◆ Excerpt provided ◆
----------------------------------------
The Prydain Project

Thirty years after first devouring Lloyd Alexander's Prydain books, I'm rereading them to see if the magic is still there. If you've arrived at this blog because you loved Prydain as a kid, I hope you’ll enjoy the chance to revisit it along with me. To read the recaps in order, start here: "The Book of Three," Chapter 1

Sunday, September 10, 2017

The High King, Chapter 9 – The Banner

Warning: There’s really not much to make light of in this chapter. It’s packed full of pretty serious stuff, which I’m afraid will be the case for most of the remaining chapters in the story. But, like Taran, I’m committed to pressing on, so here goes!

Taran and company bear the banner of the White Pig, through snow and icy conditions, from King Smoit’s castle to the Free Commots. In Cenarth, they meet a group of Commot residents, including Hevydd the smith. Taran tells the men about Arawn’s mounting forces and asks them to give “the strength of your hands and the courage of your hearts, and, if it must be, even your lives.” Hevydd vows to support Taran, “not in obligation but in friendship,” and says he and all the other smiths in the Commots will labor to create armor for the warriors. Next, Llonio shows up, gives Taran advice on how to make weapons out of farming implements, and says his growing family will have to spare him while he follows Taran, “if there is ever to be safety in Prydain.”

They continue to travel through the Commots, amassing followers. Taran puts Eilonwy, who is armed and dressed in men’s clothing, to work tending the pack animals, and she humphs and says she’s not speaking to him. We once again meet Dwyvach, who says she will rally all the weavers in the Commots to make cloaks for the warriors, and then Llassar, who is proud to ride and fight with Taran. (This whole chapter feels very rushed, like it’s laboring to cram in all the characters who made an appearance in Taran Wanderer.)

I'm feeling some déjà vu.
Riding beside Coll, Taran calls him a true friend and a true warrior. Coll says that, as compliments go, he’d prefer to be called a “true grower of turnips.” He longs to be back at Caer Dallben tending the garden he left unready for winter. Taran agrees he will be glad to be an Assistant Pig-Keeper again.
----------------------------------------
◆ Material ◆
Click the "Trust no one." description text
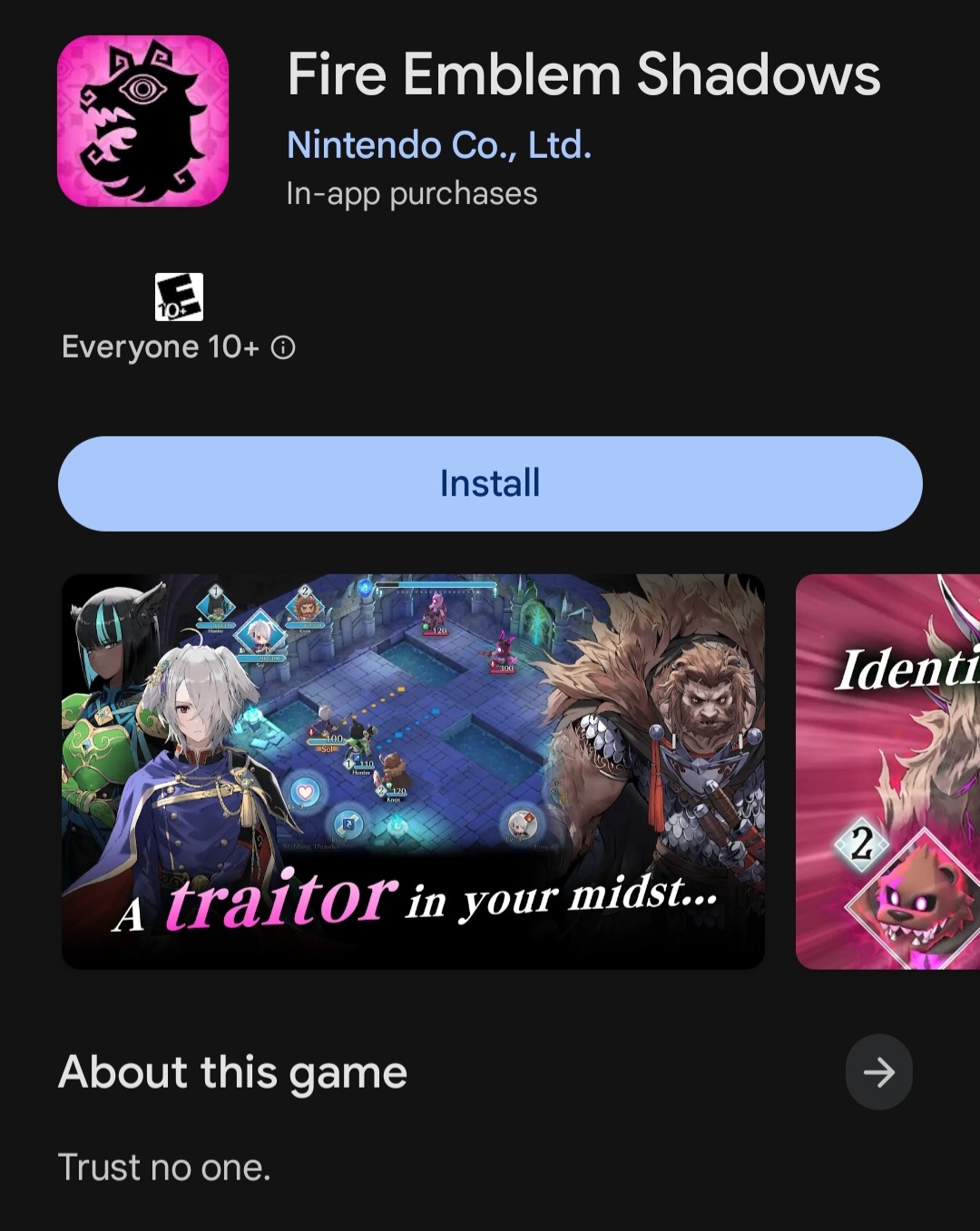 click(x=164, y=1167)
----------------------------------------
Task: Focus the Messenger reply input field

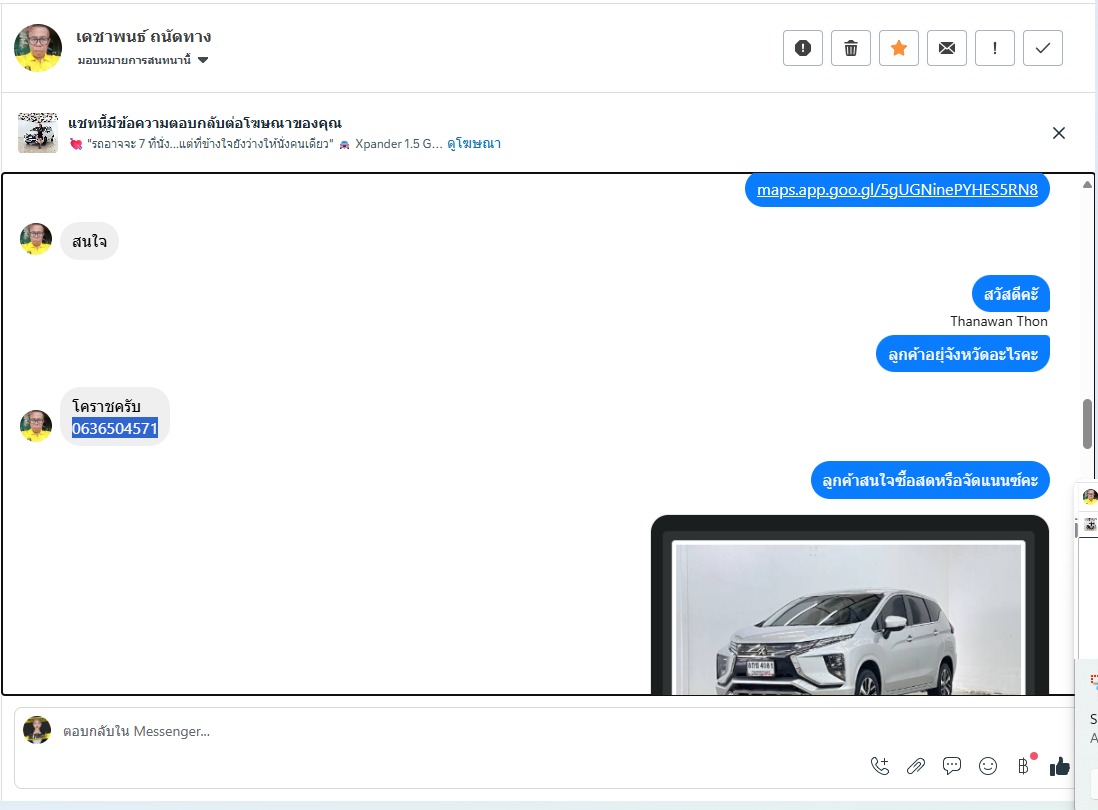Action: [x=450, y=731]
----------------------------------------
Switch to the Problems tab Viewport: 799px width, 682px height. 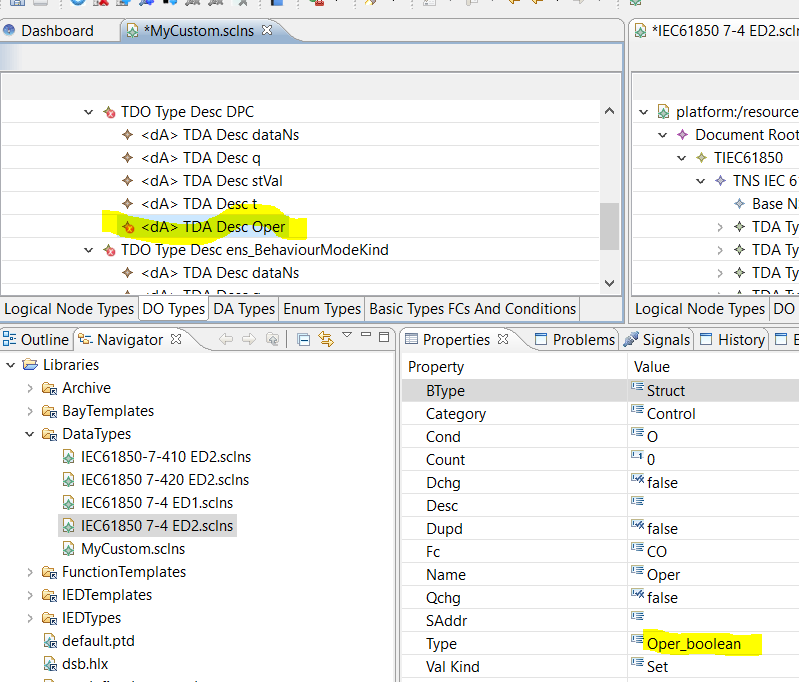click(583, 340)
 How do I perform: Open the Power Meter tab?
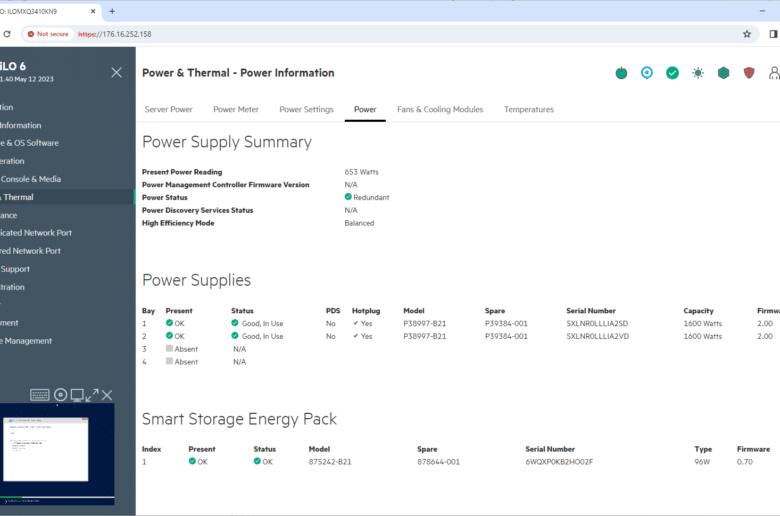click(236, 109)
----------------------------------------
◆ List of tasks ◆
1) Answer these questions from the Prydain recap:
(a) What will Hevydd and the other smiths in the Commots make for the warriors?
(b) What work does Taran give Eilonwy?
(c) What would Coll rather be called than a true friend and a true warrior?
2) Set down the passage of the Prydain recap word for word, starting with "They continue to" and going on through "Assistant Pig-Keeper again.".
The entries are separate material and have no connection to the Prydain recap.

◆ Answer list ◆
1)
(a) Armor.
(b) Tending the pack animals.
(c) A "true grower of turnips."

2)
They continue to travel through the Commots, amassing followers. Taran puts Eilonwy, who is armed and dressed in men’s clothing, to work tending the pack animals, and she humphs and says she’s not speaking to him. We once again meet Dwyvach, who says she will rally all the weavers in the Commots to make cloaks for the warriors, and then Llassar, who is proud to ride and fight with Taran. (This whole chapter feels very rushed, like it’s laboring to cram in all the characters who made an appearance in Taran Wanderer.)

I'm feeling some déjà vu.
Riding beside Coll, Taran calls him a true friend and a true warrior. Coll says that, as compliments go, he’d prefer to be called a “true grower of turnips.” He longs to be back at Caer Dallben tending the garden he left unready for winter. Taran agrees he will be glad to be an Assistant Pig-Keeper again.